Exercise directions:
Check each line below for the word "agent" and give the number of lines that have it, nothing more.

Provided records:
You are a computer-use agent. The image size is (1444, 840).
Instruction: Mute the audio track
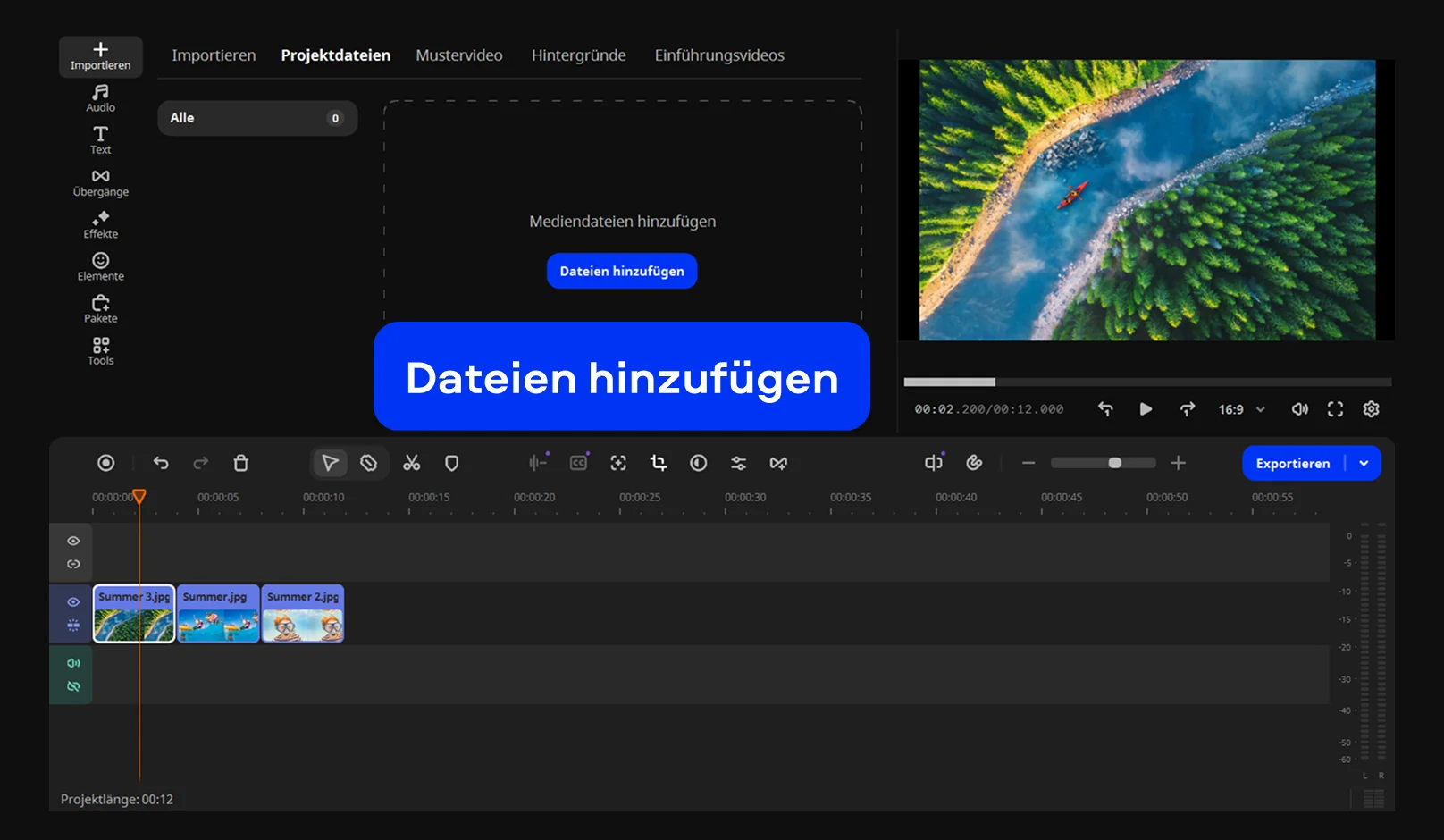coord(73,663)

---

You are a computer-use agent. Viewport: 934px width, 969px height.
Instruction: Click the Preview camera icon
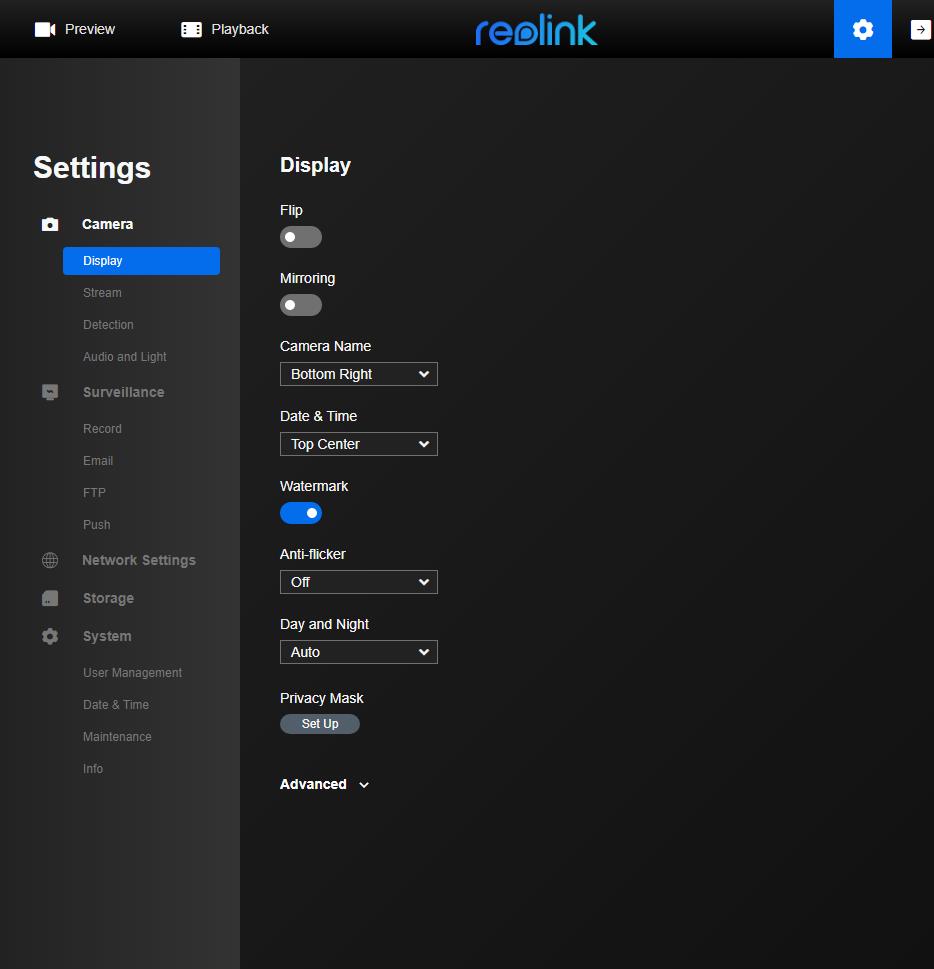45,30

--

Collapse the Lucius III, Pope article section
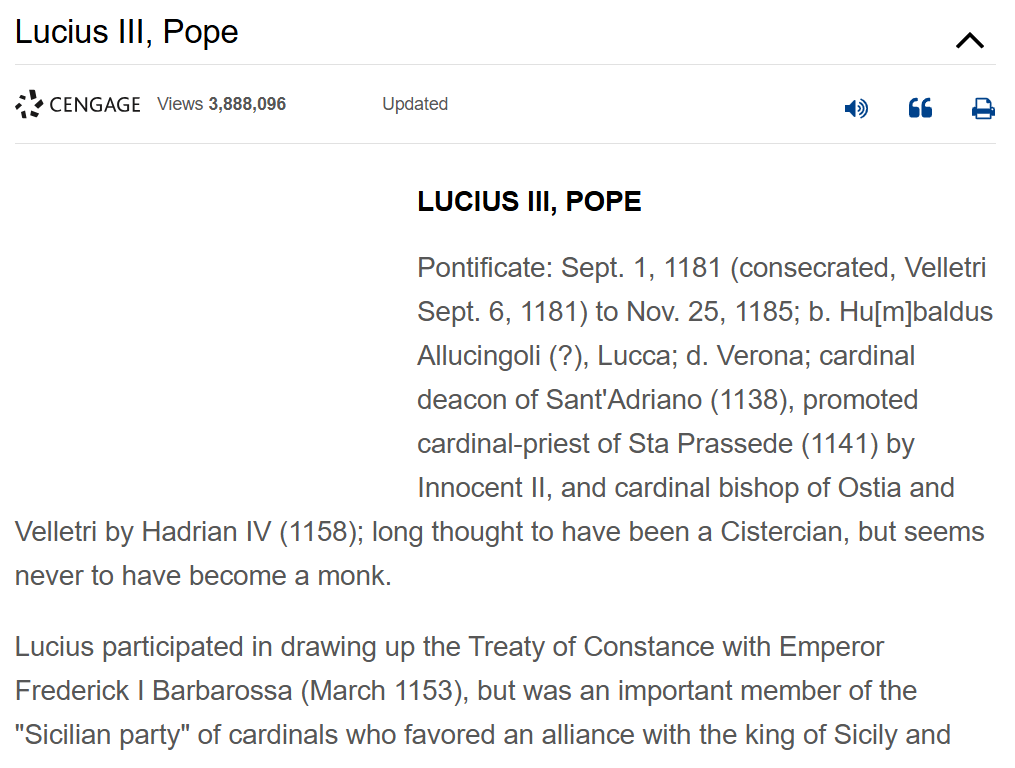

Response:
2